Q: What level theory do I require to enter university?
A: We ask that you obtain your Grade 2 rudiments certificate form the RCM. However, as private theory lessons are not readily available in all regions of the province, on the day of your audition you may write a theory placement test. The results of yor test will determine which level of theory class you will need to enroll in. This test serves to ascertain which theory course is the best for you and your skill set - this is not a pass/fail situation. For those not at this level, we have a first year proficiency course in theory that allows you to catch up.
Q: What kinds of things do I need to know for the theory placement test?
A: You need to know all your major and minor scales, arpeggios and chords, key signatures, intervals and be able to read both treble and bass clefs.
Q: Is there a piano requirement?
A: No. You will get keyboard training in a lab as part of your theory classes.
Q: Who do I go to if I need advice or help?
A: The current Chair of the Department of Music is your academic advisor, and can help you to access assistance for non-academic help (counseling, medical, etc.) across campus.
Q: Are there any careers other than teaching for which a B.A. in Music prepares me?
A: Many of our alumni pursue graduate studies in order to become performers. Some alumni are also librarians, researchers, or instructors at the university and college level. Other avenues to pursue are listed in the brochure, such as piano technician, sound technician, acoustic designer, music instrument builder or repair person, etc.
Q: How do I find a graduate school and apply?
A: Search for graduate schools on the web to find the universities that have the programs you want, and the specific professors with whom you wish to work.
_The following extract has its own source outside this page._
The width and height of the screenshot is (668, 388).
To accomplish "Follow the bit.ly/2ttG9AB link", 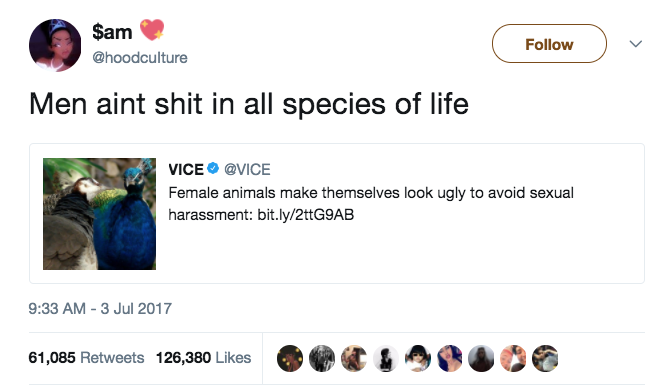I will click(305, 215).
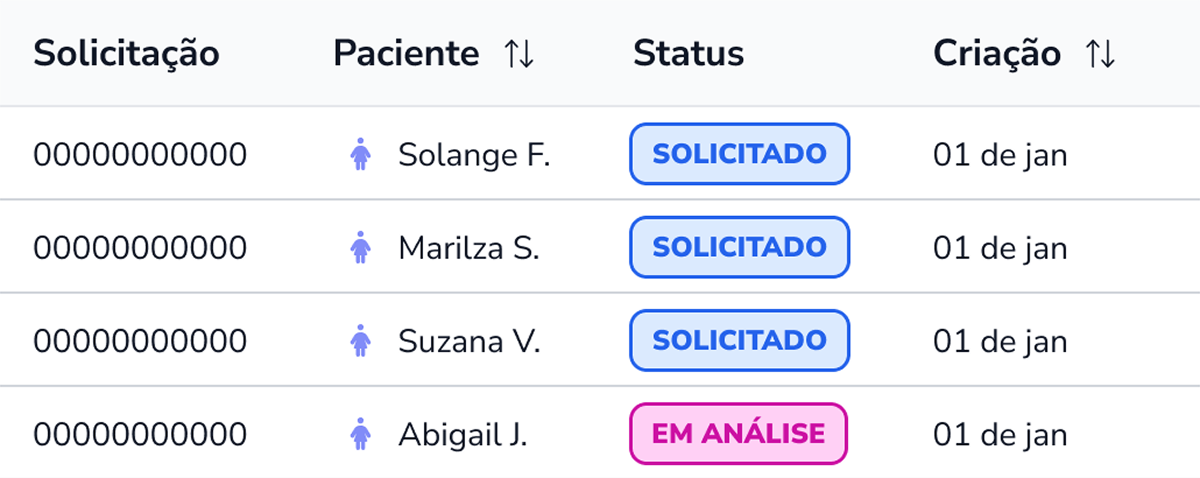Viewport: 1200px width, 478px height.
Task: Sort by Paciente using the arrows icon
Action: pyautogui.click(x=519, y=54)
Recently, our graduates have gone on to study ethnomusicology, library science, musicology and performance at the graduate level. Historically, our alumni have gone to universities in Ontario, such as Ottawa, Toronto, Western and York. Others have gone to McGill and Memorial. Instructions for applying vary with each university. Deadlines for applications ma be as early as November, or as late as February. You will need to pay to apply, plus submit examples of your work (essays, performance recordings, etc.), and supply references. Applications for scholarships (Ontario Graduate Scholarship, SSHRC, individual universities) require a separate process with fall deadlines. Start researching grad schools the summer before your last year at Laurentian. Make an appointment with a professor who is in the area you wish to pursue to get her/his advice.